Exercise input:
━━━━

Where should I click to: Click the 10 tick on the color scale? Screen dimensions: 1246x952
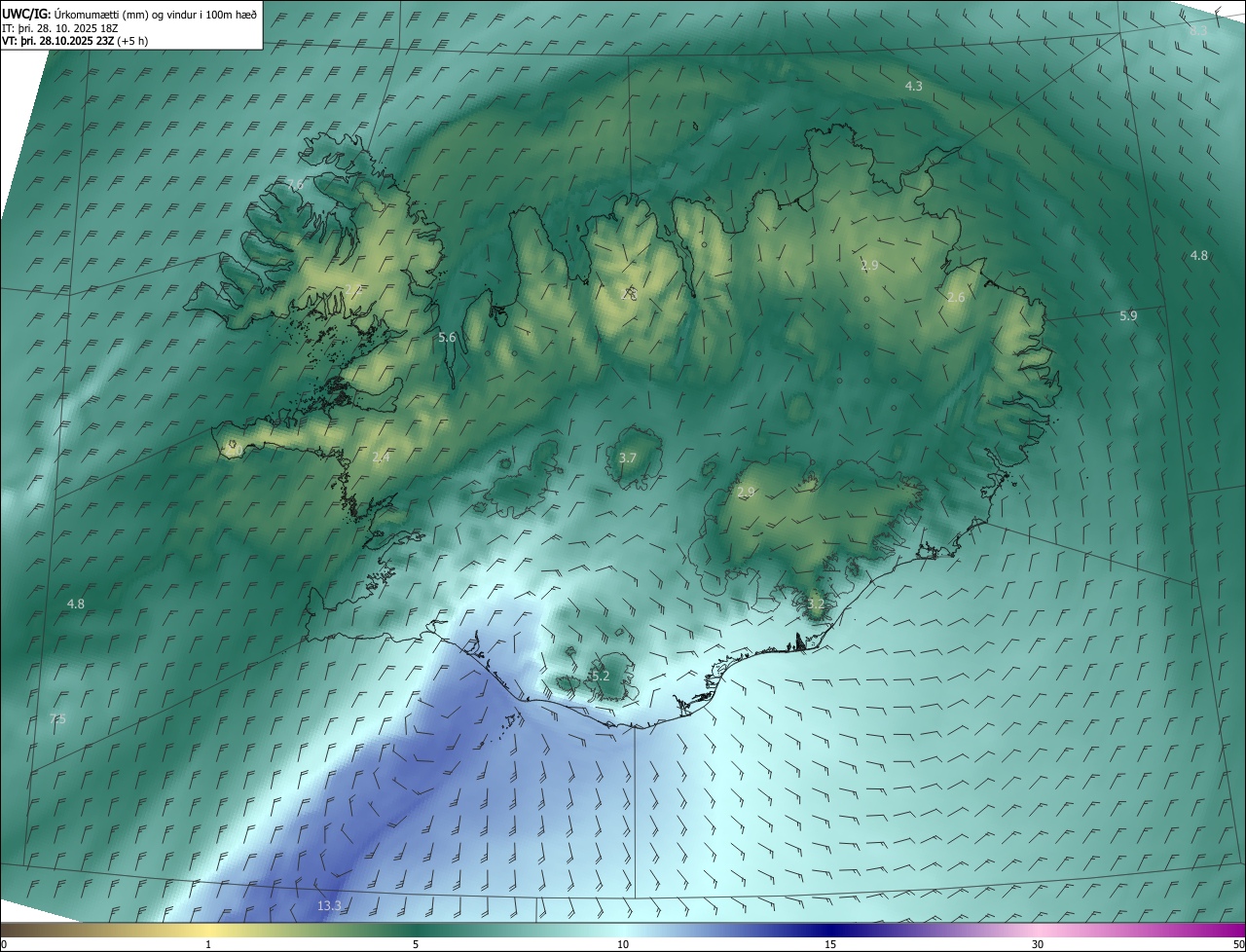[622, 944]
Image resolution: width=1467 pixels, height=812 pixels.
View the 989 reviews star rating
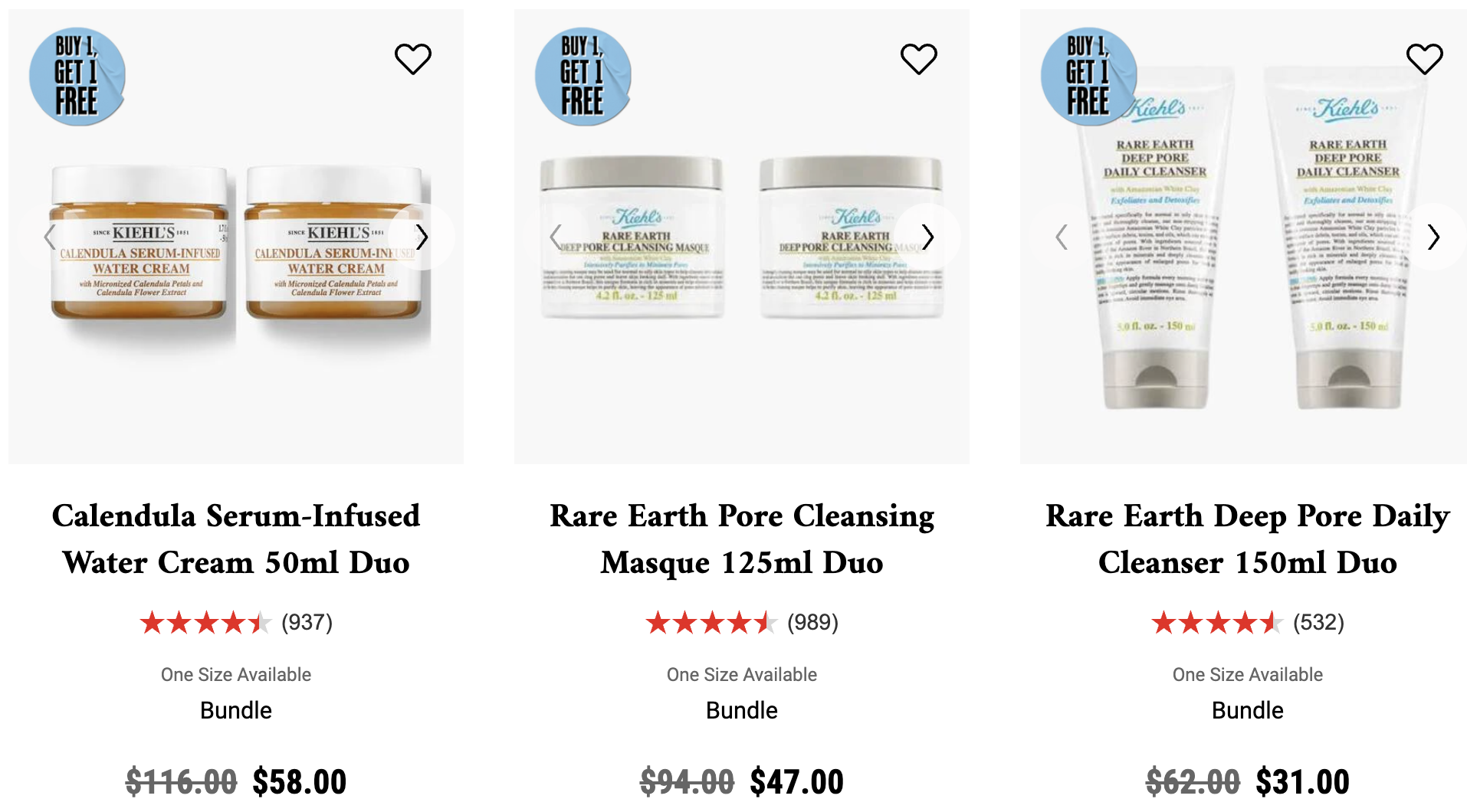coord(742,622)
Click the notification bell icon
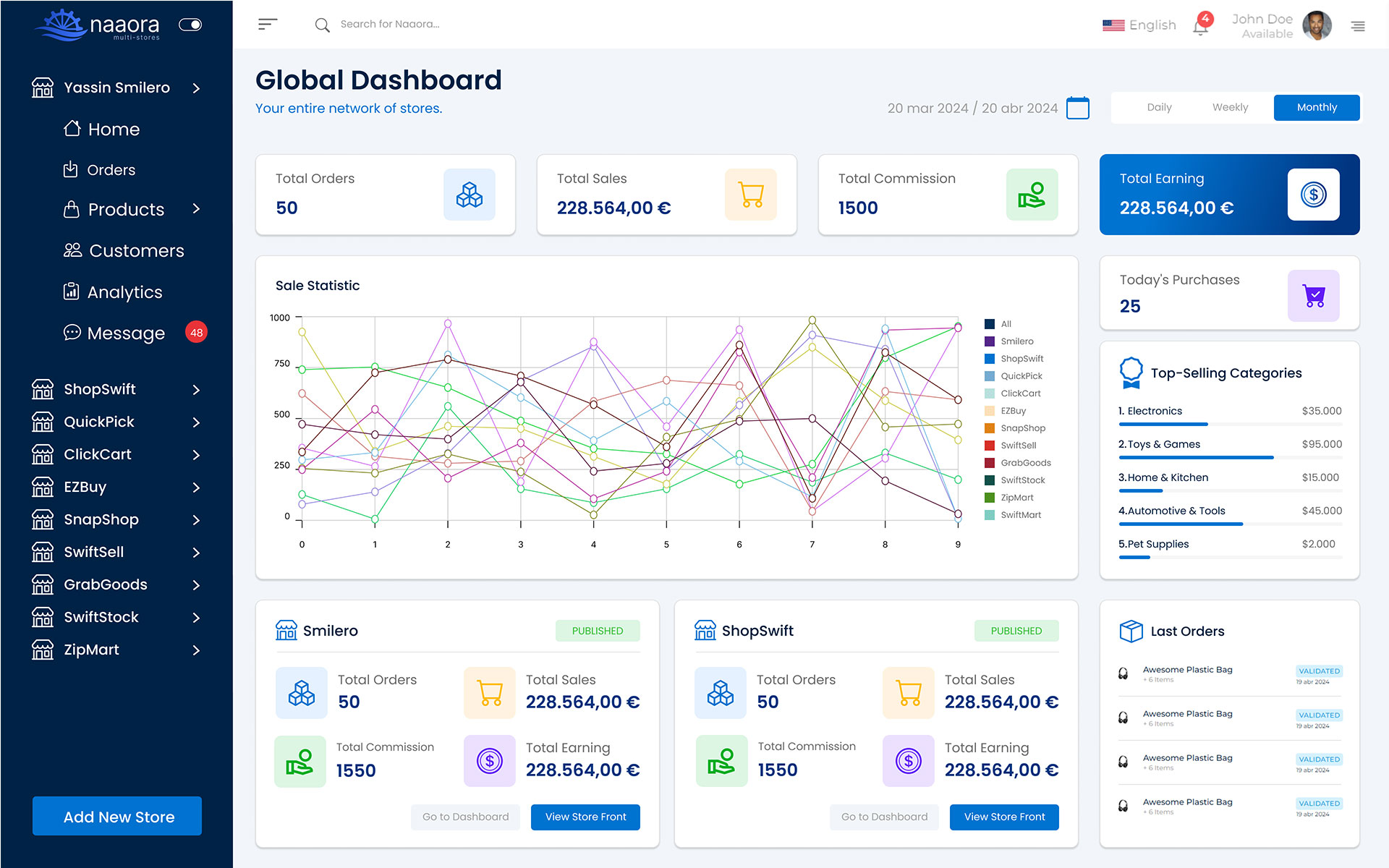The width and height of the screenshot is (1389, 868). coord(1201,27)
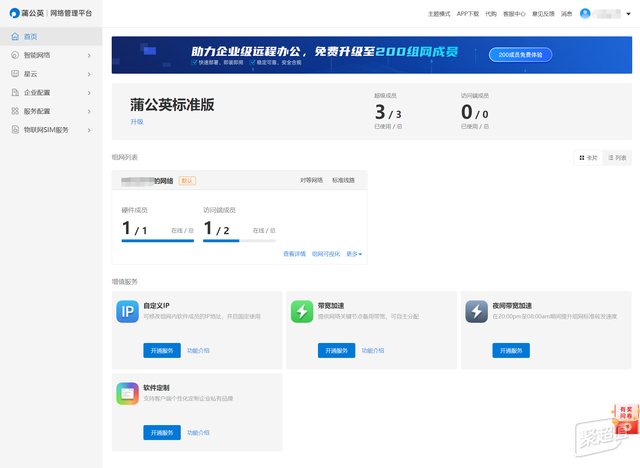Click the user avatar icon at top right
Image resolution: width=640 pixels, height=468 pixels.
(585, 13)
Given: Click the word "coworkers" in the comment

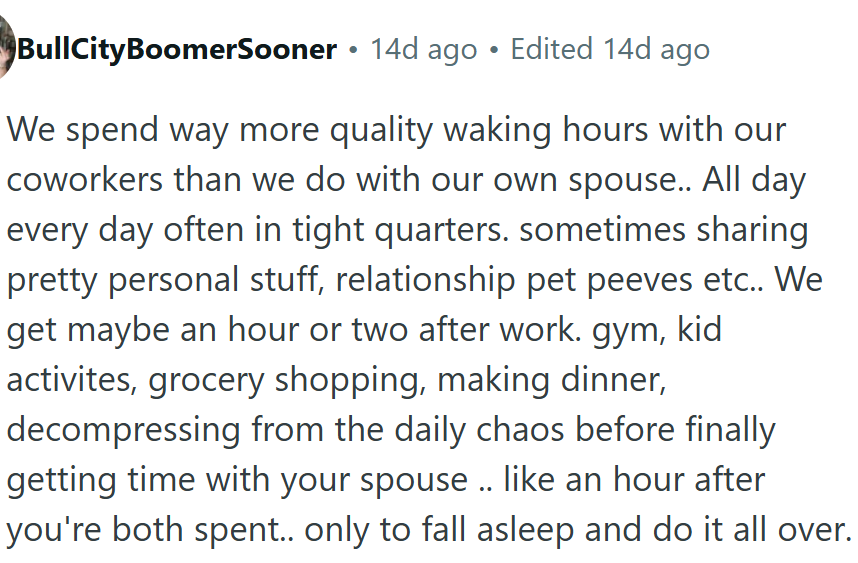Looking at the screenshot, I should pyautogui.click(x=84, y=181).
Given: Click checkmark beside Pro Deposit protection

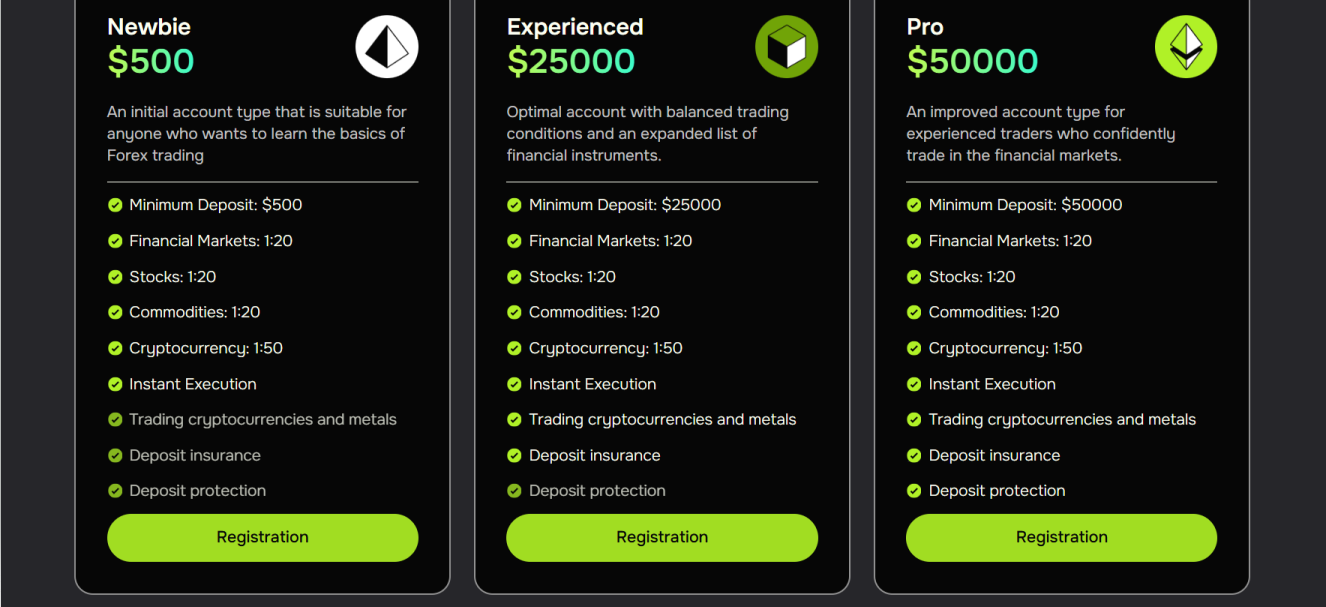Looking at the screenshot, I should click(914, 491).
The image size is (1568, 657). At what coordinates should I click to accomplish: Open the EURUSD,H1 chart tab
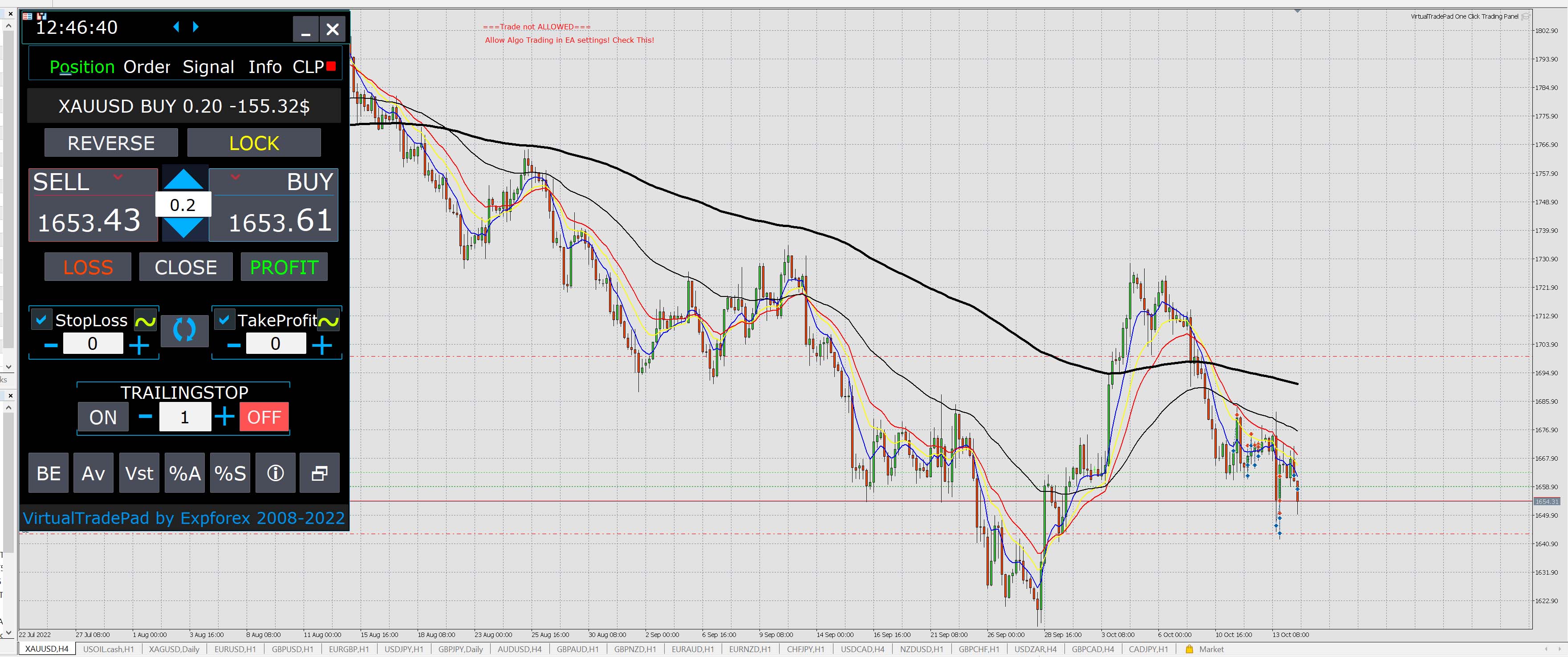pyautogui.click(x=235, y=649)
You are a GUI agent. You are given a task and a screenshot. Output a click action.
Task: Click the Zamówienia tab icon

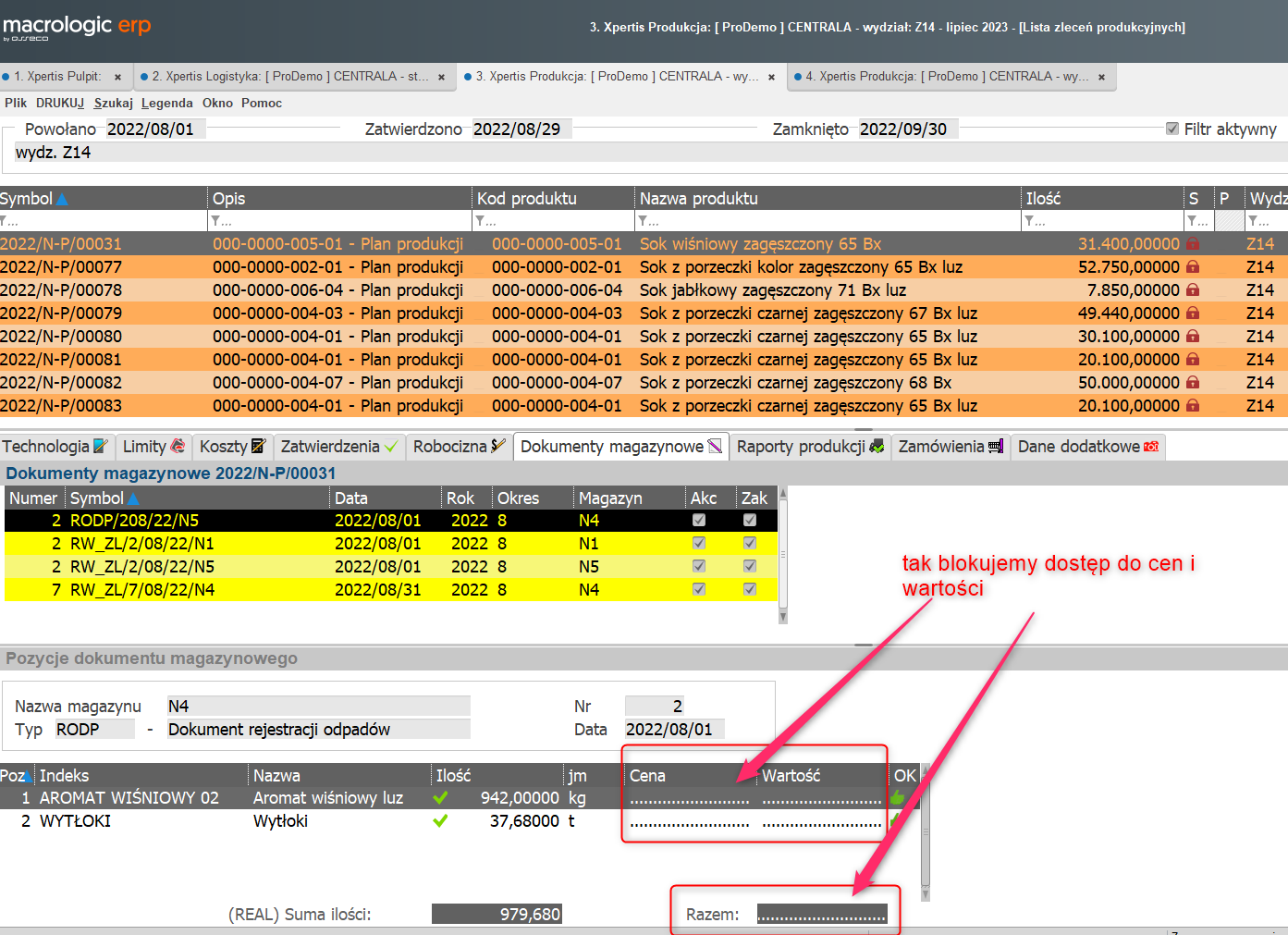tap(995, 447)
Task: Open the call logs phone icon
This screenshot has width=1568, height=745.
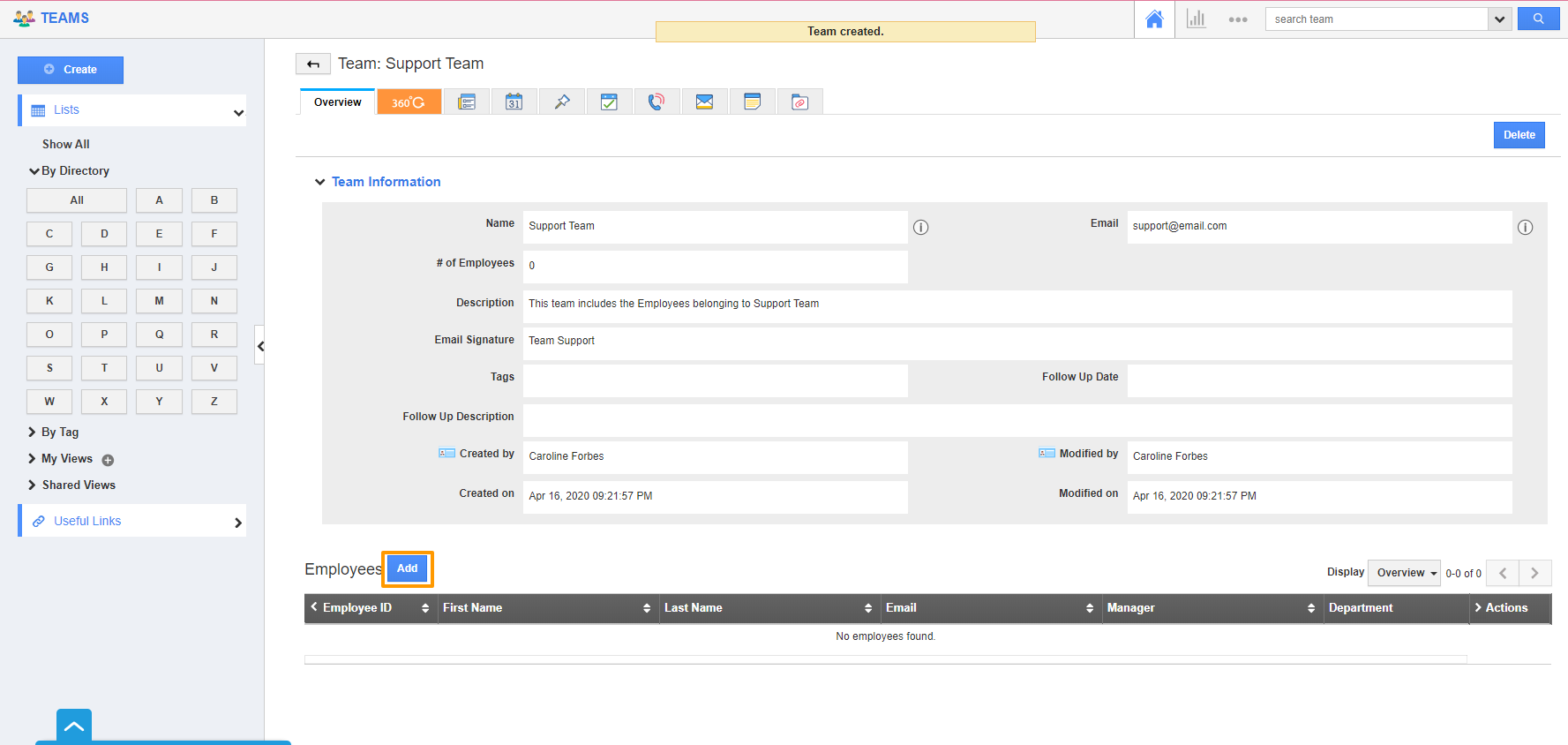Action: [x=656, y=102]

━━━━

Problem to work on: Rewrite all of the material above with every "tab" swapped for "panel" and nothing else changed. Leave the pictures out.

Response for this exercise:
Where should I click to: Click the 10 tick on the color scale? Screen dimensions: 1246x952
[622, 944]
Image resolution: width=1467 pixels, height=812 pixels.
View the 989 reviews star rating
coord(742,622)
Click the notification bell icon
The width and height of the screenshot is (1389, 868). coord(1201,27)
Click the user avatar icon at top right
Image resolution: width=640 pixels, height=468 pixels.
(585, 13)
Given: Click the word "coworkers" in the comment

Looking at the screenshot, I should pyautogui.click(x=84, y=181).
Given: Click checkmark beside Pro Deposit protection

Looking at the screenshot, I should click(914, 491).
The image size is (1568, 657). At what coordinates should I click to accomplish: Open the EURUSD,H1 chart panel
pyautogui.click(x=235, y=649)
You are a GUI agent. You are given a task and a screenshot. Output a click action.
Task: Click the Zamówienia panel icon

tap(995, 447)
Task: Open the call logs phone icon
This screenshot has width=1568, height=745.
Action: [x=656, y=102]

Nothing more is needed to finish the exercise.